La première fois…
Le temps du renouveau
Primordial, essence, quintessence. Ces mots résonnent en moi comme des sources d’inspiration. Retrouver le moment primordial. S’appuyer sur les racines d’une forme, d’un geste. Toucher l’essence. Goûter la quintessence. Sans cesse, dans notre quête du mouvement, de la sensation, du son, de la parole, de l’émotion, de l’instant juste, le questeur, l’artiste, l’artisan, le maître d’œuvre, retournent à la source, fait émerger l’essence, comme s’ils accomplissaient ce mouvement pour la première fois, qu’ils ou elles, étaient la première femme, le premier homme, à l’aube de l’humanité.
Sans cesse trouver cette fraîcheur, ce neuf, ce primordial, cet instant sacré, cette innocence. Regarder l’autre, celui ou celle que l’on aime, comme si c’était la première fois. Se lever, se réveiller, respirer, se redresser, voir, entendre, manger, marcher, ressentir chaque appui, le déroulement de chaque cheville, chaque fascia. Comme si c’était la première fois.
A mon sens, tous les arts énergétiques du mouvement devraient cultiver cette perception. Peut-être même tous les arts martiaux. Comme un éternel renouveau. En Yoga, en Qi Gong ou en méditation, ce sentiment est si présent. Si intimement lié à la pratique. Il anime toutes ces disciplines d’une profonde et intime beauté. Mais un aspect me chagrine. Comment, nous autres pratiquants pouvons-nous confondre si souvent l’ancien, le traditionnel avec la source ? Comment pouvons-nous imaginer ou prétendre (comme c’est souvent le cas, et parce que nous avons cultivé cette croyance dans de nombreux domaines) que la seule chose qui vaille soit ancienne ? La source est par essence immanente, toujours présente, à chaque instant. Elle ne se rattache aucunement au passé. Elle est et vit dans le temps. Toujours nouvelle, actualisée. Sans cesse renouvelée. Et c’est vrai. Pas besoin d’avoir déjà aimé pour aimer. Nul besoin de connaître la « tradition amoureuse » !? Alors pourquoi en serait-il autrement pour nos pratiques corporelles et énergétiques issues de traditions millénaires ?

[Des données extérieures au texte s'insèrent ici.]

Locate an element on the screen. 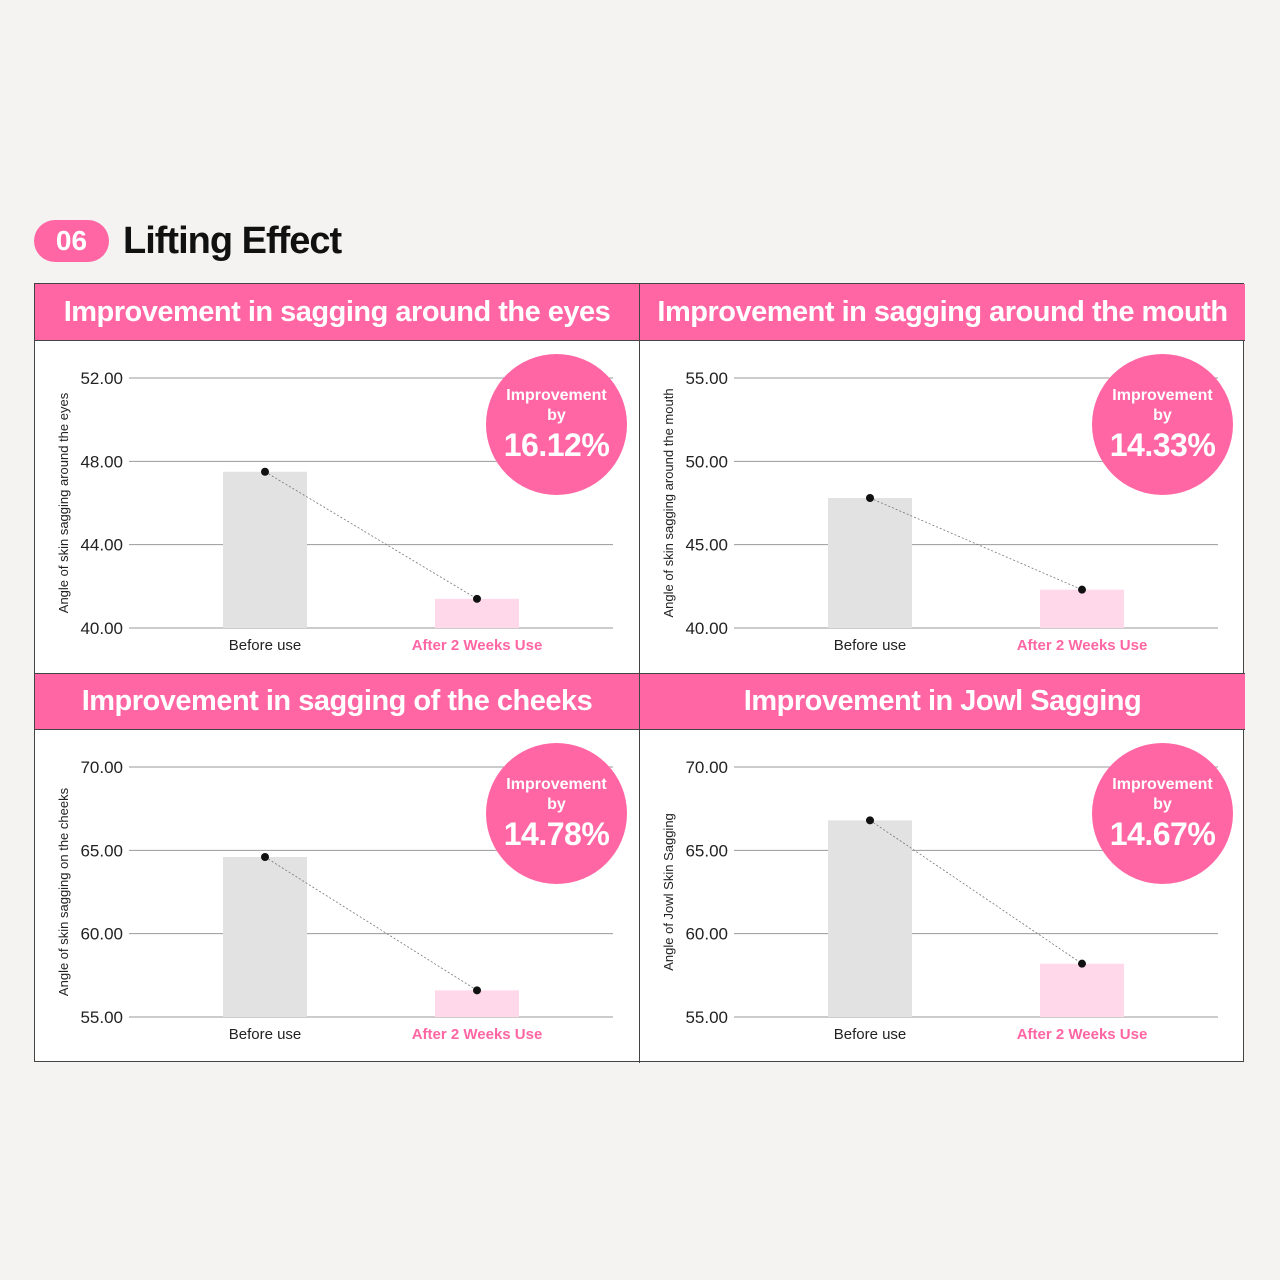 The image size is (1280, 1280). panel-title: Improvement in sagging around the eyes is located at coordinates (337, 312).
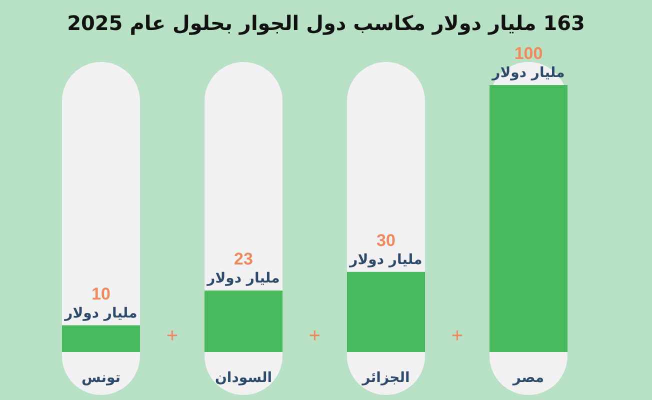 The image size is (652, 400). Describe the element at coordinates (528, 54) in the screenshot. I see `data-label: 100` at that location.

Bien sûr qu’il est ici question de transmission d’un savoir. Bien sûr que les anciens ont développé des techniques, une gestuelle, ont assimilé et intégré des principes essentiels, nés de découvertes et d’années d’expériences. Pourquoi s’en priver ? Bien sûr que tout ce savoir est une richesse, voire un guide. Mais croire de façon systématique en son efficacité, et souvent aux dépens de techniques et de disciplines contemporaines est, je le pense, source d’erreur. D’ailleurs tout le monde sait bien qu’on ne se bonifie pas toujours avec l’âge ! On risque même de passer à côté de l’essentiel, la véritable source, celle qui n’est pas « savoir », mais « connaissance », qui est l’expérience de l’instant. Entendons-nous bien, pour avoir consacré plusieurs années à Génération Tao, vanté et diffusé les vertus du Qi Gong, du Taiji ou du Yoga, j’aime profondément ces pratiques et je me suis essayée à certaines d’entre elles. Mais n’avez-vous jamais eu comme moi le sentiment d’observer ou de pratiquer parfois une forme archaïque ? La sensation de « chevaucher » un vieux dinosaure. Je pratique depuis quinze ans le Wutao*, un art corporel et énergétique contemporain. Nul doute que cette pratique est ancrée dans le présent. Et je ne dis pas qu’elles est meilleures parce qu’elle est récente (ce qui serait là aussi un travers). Mais elle vibre d’une couleur, d’une forme, d’une matière, d’une énergie nouvelle que l’on perçoit tout de suite. Je vais faire une comparaison un peu audacieuse, mais imaginez-vous entrant dans une maison à l’architecture moderne ou dans de « vieilles pierres ». L’une, riche de possibles, l’autre pétrie de mémoire. Votre sensation est totalement différente. Et cette perception immédiate.
Néanmoins pour évoluer, toutes ces pratiques se sont appuyées sur des principes anciens. Mais elles sont porteuses de cette vitalité essentielle, de cette source nécessaire. Aussi prenons garde que ce qui est ancien ne perde pas sa sève. Et que ce qui est nouveau ne soit pas vide. Dans un cas comme dans l’autre, pour que nos pratiques ne se dessèchent pas, il faudrait qu’à chaque instant nous puissions leur insuffler une vitalité nouvelle, et épanouir cette source de vie qui vit en nous.